**EXERCISE SET:**
a. In the storage networking passage, what is the most challenging aspect of managing storage networking availability?
b. Continue the storage networking passage from where it stops.

**DOCUMENT PASSAGE:**
Start

Storage Networks: The Complete Reference

team lib

The most challenging aspect to managing storage networking availability is collecting, reporting, and analyzing the information, while the most important aspect of business application performance is accessing data. The data may be stored on disk, tape, optical, temporary cache, or other device. The location of the data becomes irrelevant; however, if the application cannot get to it, or the paths to the data are congested or critically impacted, the performance of the application will degrade, or worse , become unavailable.

The key to successfully monitoring and managing the performance of business applications is the consistent and proactive management of the critical paths to application data. Although software tools are becoming available, they provide a disparate, incompatible, and inconsistent view of storage information, not to mention storage networking configurations. No single tool provides consistent, proactive management functions that associate business applications with application data. IT management must choose from an assortment of tools that provide only discrete levels of empirical information, ranging from operating system metrics and database metrics, to I/O and disk metrics. IT users bear the burden of correlating these seemingly unrelated sets of information in an attempt to understand the effects of workloads on storage networking resources.

Where to Look

The deficiencies within storage software management tools are compounded by the requirements, costs, and expertise needed to support an increasing set of server platforms, operating systems, and major application subsystems such as relational database management, messaging, and transactional systems. The following points illustrate some of the challenges in managing storage network configurations, as well as the inefficiencies that contribute to business application availability.

End

[Screenshot and document pointing records]
Start

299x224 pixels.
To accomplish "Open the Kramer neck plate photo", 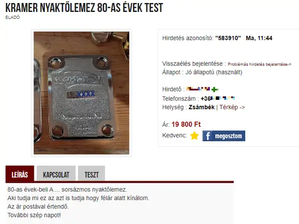I will point(81,93).
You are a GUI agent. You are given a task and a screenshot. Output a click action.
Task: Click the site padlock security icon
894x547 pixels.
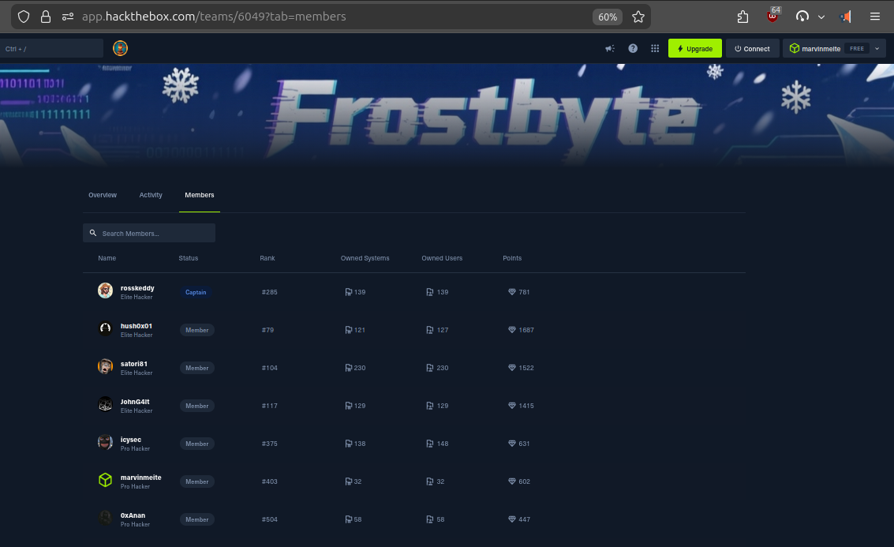coord(46,17)
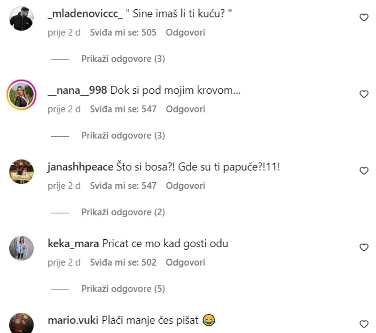Click Odgovori under __nana__998 comment
Screen dimensions: 376x333
pyautogui.click(x=185, y=109)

End

**SET OF ANSWERS:**
a. Collecting, reporting, and analyzing the information.

b.
Finding, collecting, and reporting performance information as indicated in the preceding section will be difficult. As such, this should enter into the availability formulae when considering the appropriate configuration and resources. There are multiple sources that IT storage administrators can access to find this information. Given that it remains a manual effort to coalesce the data into something of value, the sources can provide a key to building a historical database of performance and availability information. Particular to the storage networks, these sources are the management information base or MIB (provided within the switch fabric operating system or the NAS RTOS), the hardware activity logs within the specific devices (such as the SCSI enclosures services (SES)), and the OS-dependent activity logs and files that are part of the operating systems attached to the SAN or NAS configurations.

This appears as a loose confederation of information, and it is. However, if one sets up a logical organization of sources, the ability to find, select, and utilize existing tools, and develop internal expertise in utilizing these resources will help a great deal in monitoring availability. The following are some guidelines for both NAS and SAN:

Data Recovery

An advantage of SAN architecture is the leverage of node communications within the fabric to increase availability within the data maintenance processes. Within the data center are multiple maintenance and support applications necessary to maintain platform environments. Of these, none are more basic than backing up files and data for later recovery. The historical problem with these activities is the time lost to copy the data from online media to offline media, using tape media in most cases.

This integral data center practice can be broken into two major activities, each with their own problematic characteristics. First is the process of copying data from disk volumes and writing out the data to a tape volume. Given the disparity of the devices (see Chapter 6 for more on disk and tape devices), a performance problem is inevitable. However, it goes beyond device disparity and is exacerbated by the software architecture of the copy process that has been integrated into most backup and recovery software products. The problem is simple. The traditional, though arcane operation, requires data to be copied from the disk and buffered in memory within the initiating server. The server then issues a write operation for the data in the buffer and the subsequent I/O operation copies the data to the tape media mounted on the tape drive. This double-write and staging process places a tremendous I/O load on the server executing the copy operation while reserving both the disk device and tape drive during the operation. Figure 22-4 shows how this impacts operations during a typical backup portion of the backup/recovery operation.

Figure 22-4: Traditional backup processes and their overhead

The second, and most important, part of this process is the recovery operation. As illustrated in Figure 22-4, the backup is the insurance premium to cover any disruptions and corruptions to the current online data, while the recovery operation is the claim payoff so to speak, when a problem has occurred and data needs to be recovered to both an uncorrupt condition and any previous state.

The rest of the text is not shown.